Thanks again, Beca. We lucked out with the guy who did the reupholstery. We got his name from a furniture store where we bought a mattress, and he was awesome. He matched all the patterns and a lot of other little details that we did not know to ask about. His price was very reasonable but because of his professionalism we gave him more than he asked for.

I am loving seeing all the ways people have decorated/styled their stoves, from very fancy to pretty simple (which is mine, simple!). I have some new ideas for when we take out the big windows and replace with smaller windows and more wall space.

Keep warm!
Cindy


----------



## chuckster (Jan 6, 2013)

Danny Cathcart said:


> Beautiful!! A cup of java, a good book, followed up by a snooze. Mm...

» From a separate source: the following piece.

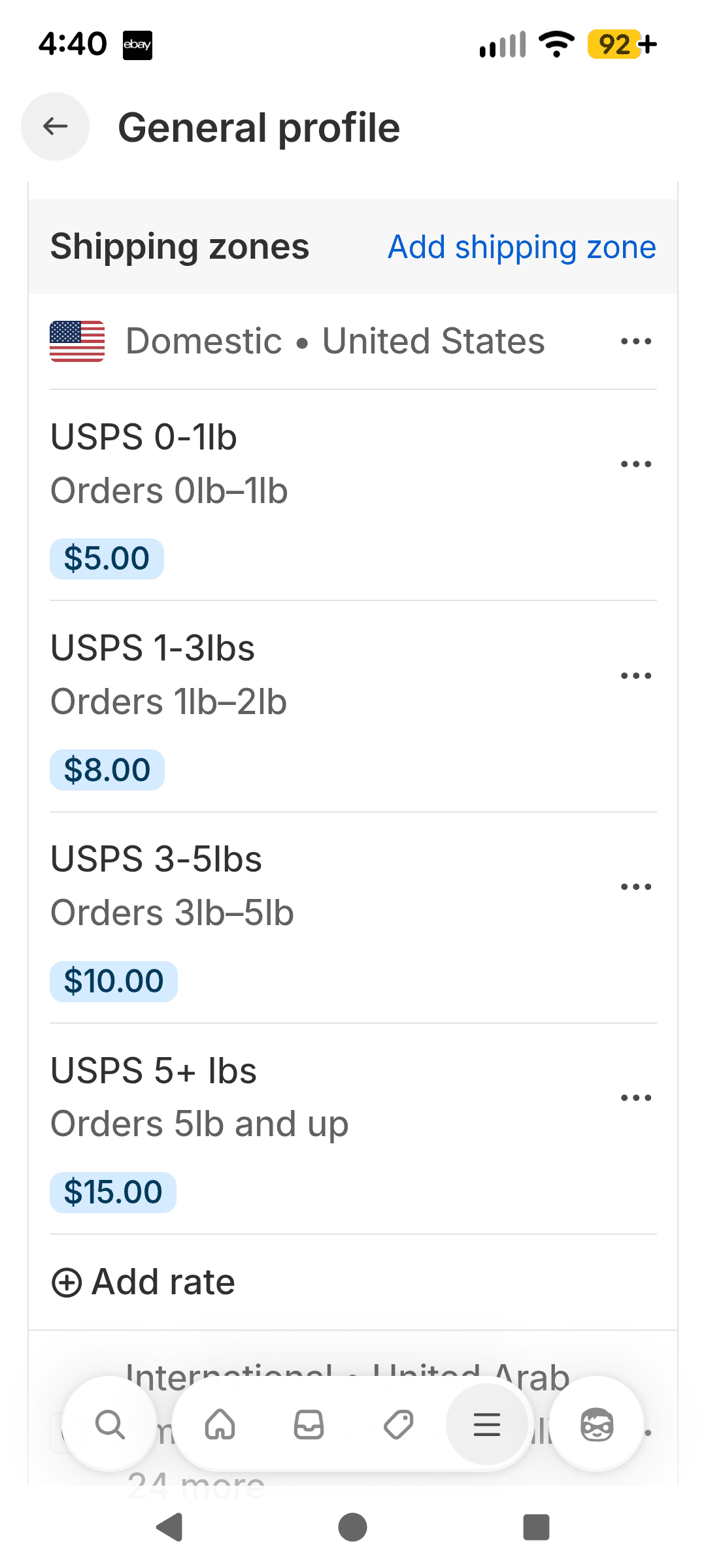Open the Orders inbox icon
This screenshot has height=1568, width=706.
pyautogui.click(x=309, y=1424)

Yep you hit the nail right on the head and the best part is being able to enjoy the back porch all winter. We used to be cooped up in the dreary house all winter.


----------



## Countryboymo (Jan 6, 2013)

Mine looks sad in an unfinished basement.  I will save the bandwidth.  Everyone has awesome setups and awesome pics.


----------



## becasunshine (Jan 7, 2013)

Countryboymo said:


> Mine looks sad in an unfinished basement. I will save the bandwidth. Everyone has awesome setups and awesome pics.


 
If it's putting out the heat you need, it's not sad!


----------



## kenstogie (Jan 7, 2013)

Still working on refinishing the basement after Irene so excuse the dust after a damp rag it looks brand new.......

Here it is....





I painted my exhaust OAK black so as to match. Looks much better..


----------



## kenstogie (Jan 7, 2013)

Countryboymo said:


> Mine looks sad in an unfinished basement. I will save the bandwidth. Everyone has awesome setups and awesome pics.

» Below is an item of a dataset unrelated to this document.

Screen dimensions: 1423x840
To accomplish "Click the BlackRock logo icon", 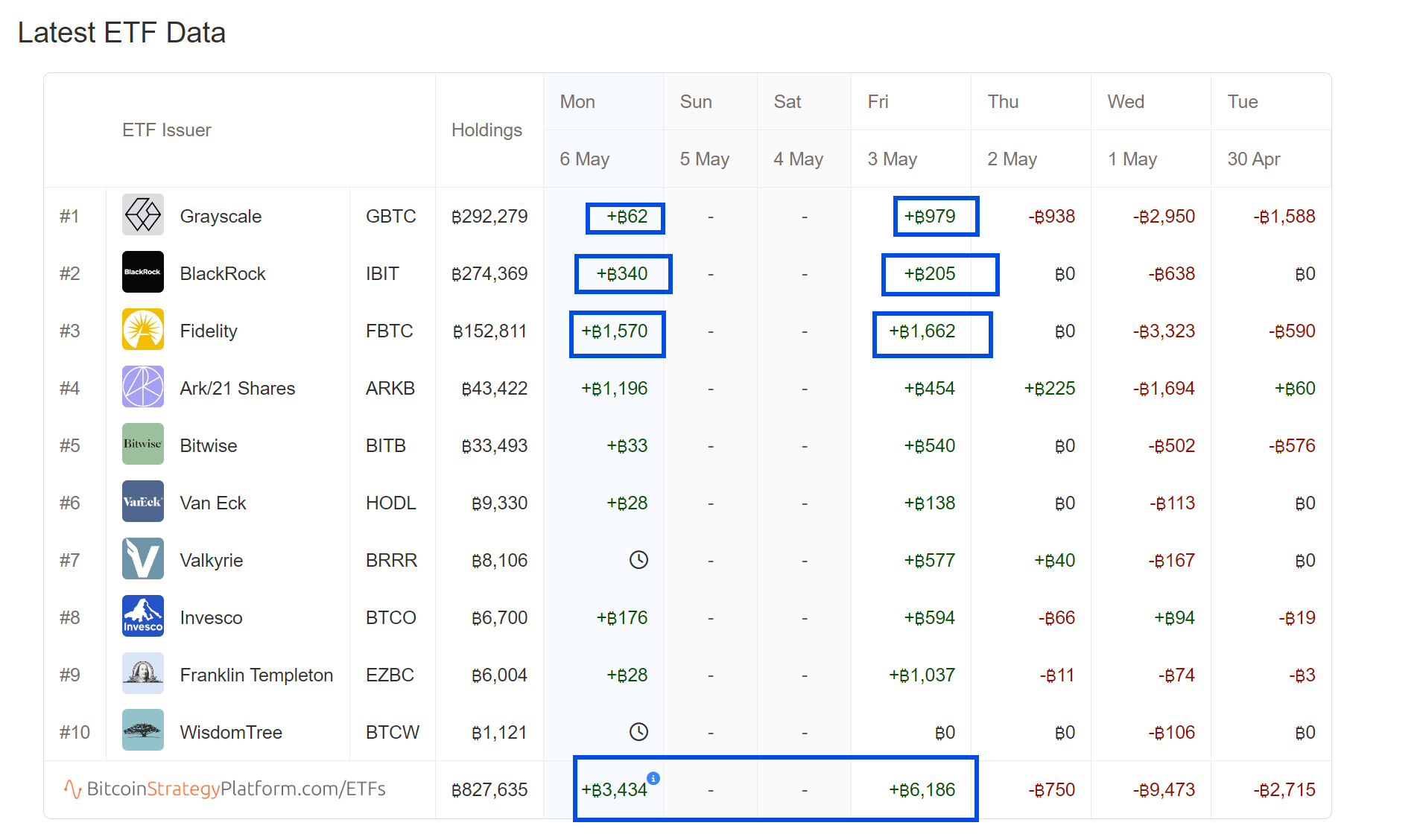I will click(142, 273).
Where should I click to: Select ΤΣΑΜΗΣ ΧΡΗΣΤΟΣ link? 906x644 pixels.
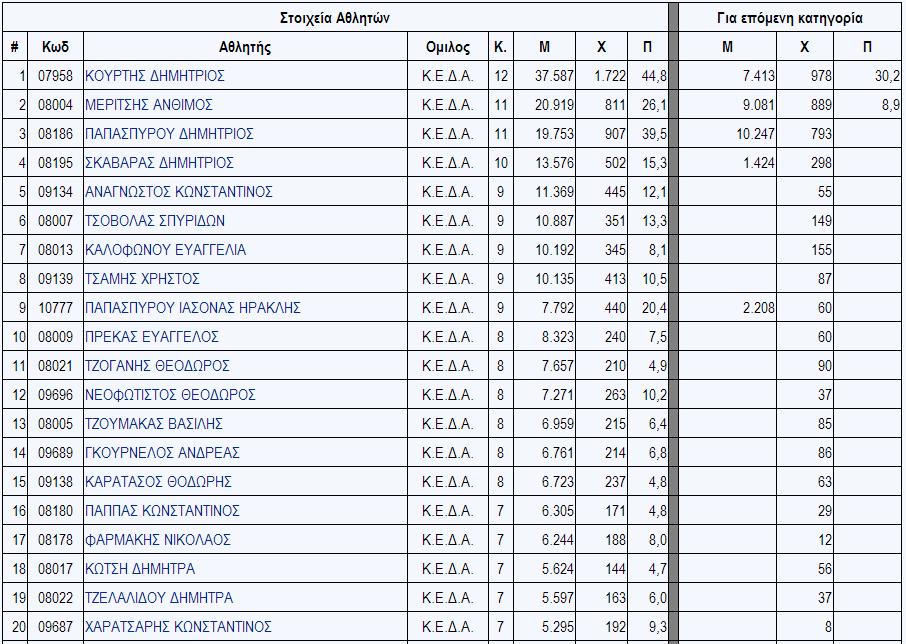click(x=143, y=278)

 This is true but I figure by posting mine theirs looks even better.


----------



## 3650 (Jan 7, 2013)

Heres one of em.....


----------



## CT-Mike (Jan 7, 2013)

Here's mine:






I built the trunk on the right 10 years ago as a blanket chest for the wife (cedar lined). It never did see any blankets so now it is used to hold 4+ bags of pellets. I have a large grain scoop from TSC for loading the stove. I had to pull the lock off the chest because my grandson kept locking it and I can't find the key.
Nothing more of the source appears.